As the threat of a trade war between the US and China still looms, foreign companies operating on the mainland are profoundly ambivalent.
In public, chief executives usually repeat clichés about how there are “ no winners” in a trade war and that disputes should be settled through negotiation.
But in private, foreign companies have grown increasingly discouraged by the formal and informal barriers that hinder not only their operations within China but also their exports into the country.
So while foreign businesses fear the short-term impact of a possible trade war on their bottom lines, many believe the trade and investment relationship between China and the west is broken. They also lament that a decade of polite dialogue has produced few results, and feel that a tougher approach is warranted.
“Many companies . . . have been talking about the need to level the playing field, though in general they don’t think the way to do it is through tariffs”, says William Zarit, chairman of the American Chamber of Commerce in China. “It’s a blunt instrument.”

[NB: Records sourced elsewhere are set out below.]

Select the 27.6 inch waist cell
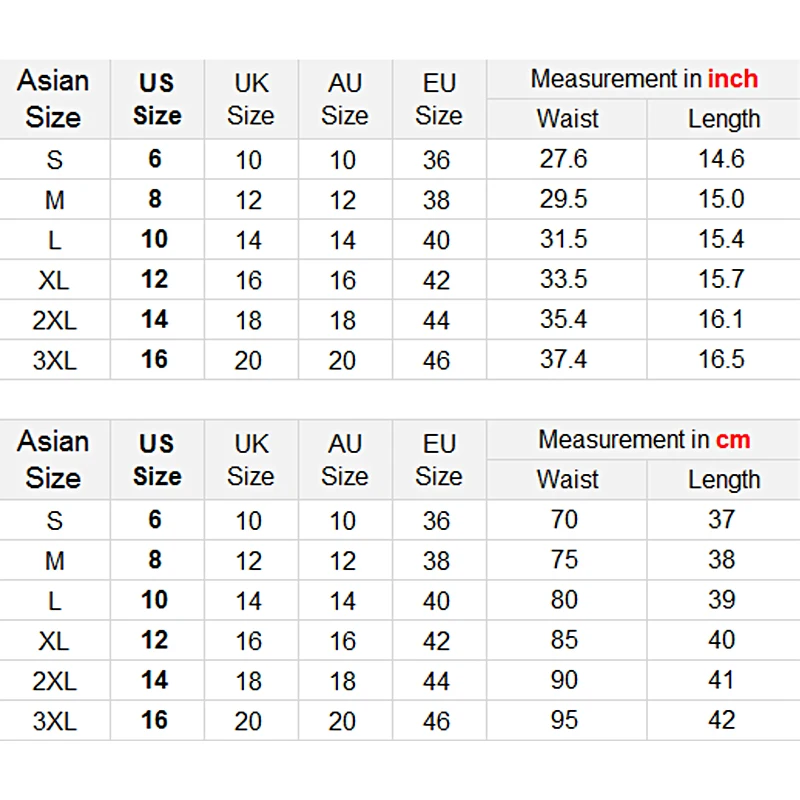The height and width of the screenshot is (800, 800). click(564, 159)
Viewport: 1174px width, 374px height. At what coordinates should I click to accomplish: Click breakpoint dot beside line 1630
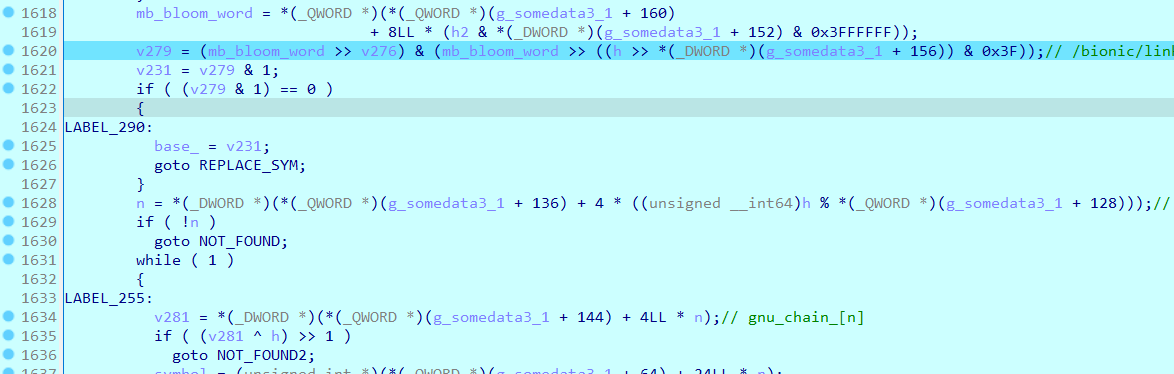pyautogui.click(x=8, y=241)
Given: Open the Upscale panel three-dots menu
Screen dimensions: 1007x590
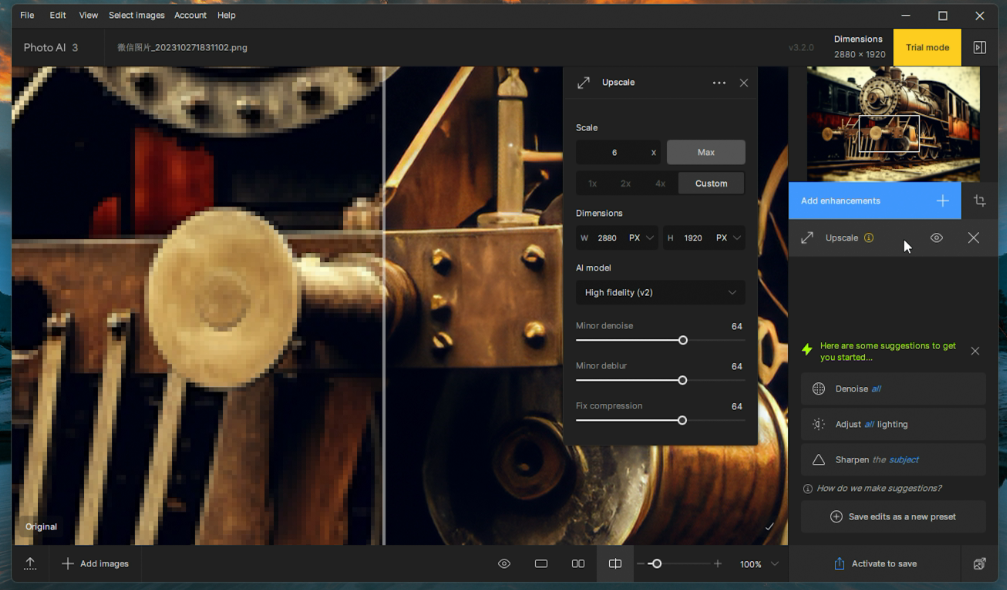Looking at the screenshot, I should coord(719,83).
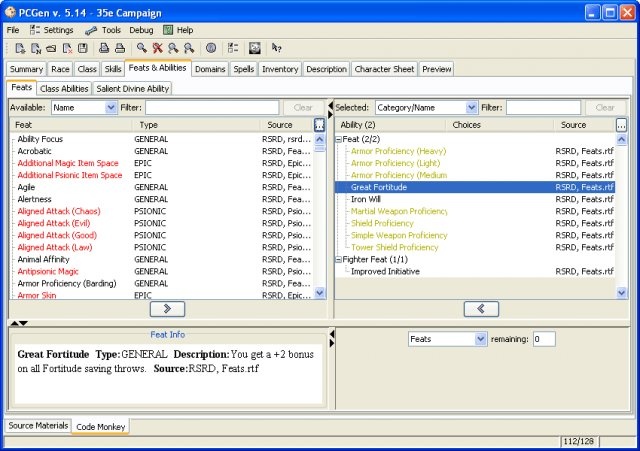Click the right-arrow add feat button
Viewport: 640px width, 451px height.
tap(167, 309)
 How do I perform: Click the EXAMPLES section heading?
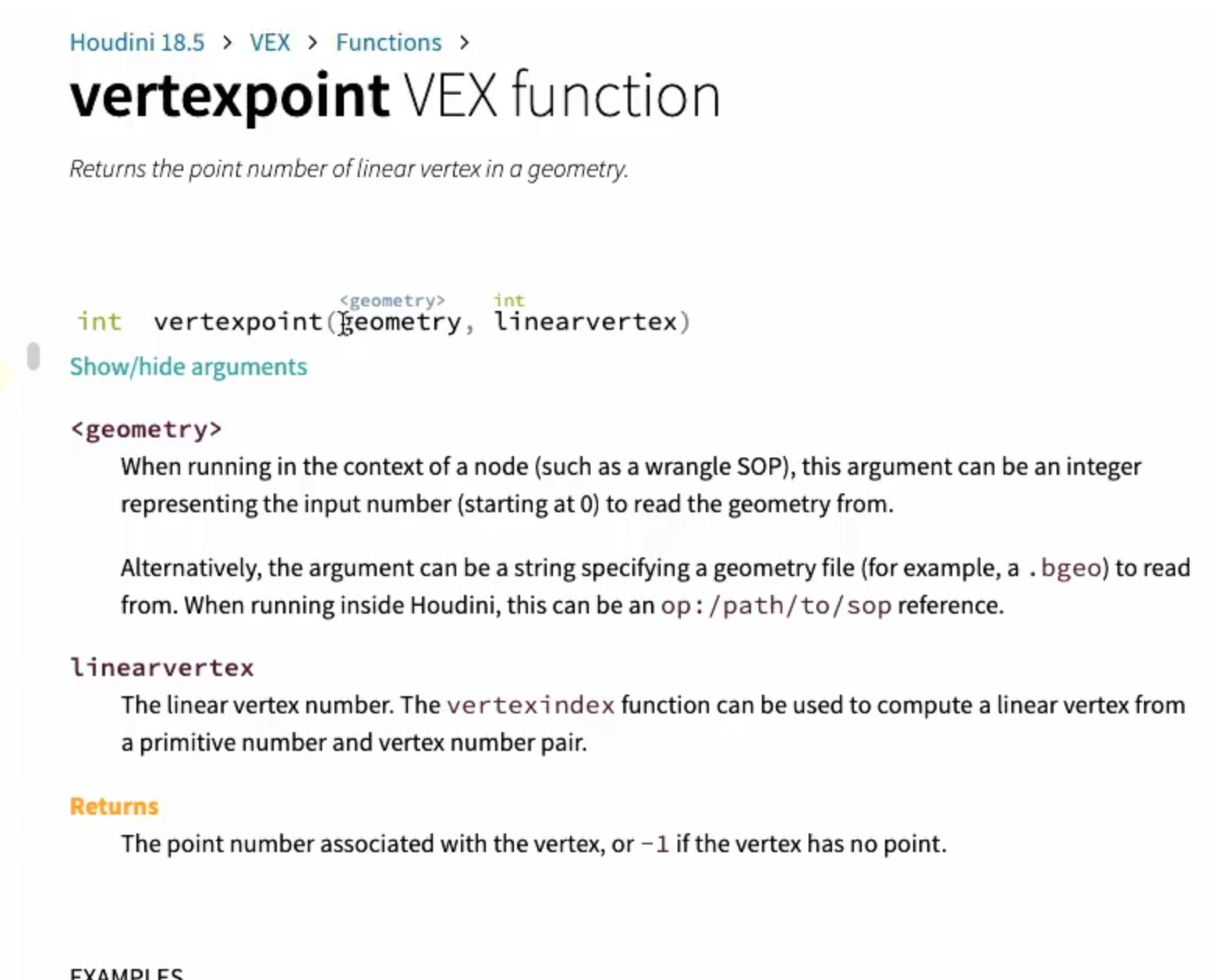(x=126, y=973)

With companies mostly unwilling to express complaints publicly, industry associations like the American Chamber and its EU counterpart, increasingly play the role of bad cop. The latest surveys of foreign companies by the two organisations show that frustration is increasing, even as corporate revenues and profits also rise.
“Revenues and earnings before interest and taxes improved, without any marked increase in optimism about the long-term business outlook,” according to the EU chamber’s summary of its survey. Half of companies say they feel less welcome in China than when they first arrived.
While these complaints focus on conditions for foreign businesses attempting to serve China’s domestic market, the most immediate threat from a looming trade war is that foreign companies’ own exports from China will be hit by US tariffs.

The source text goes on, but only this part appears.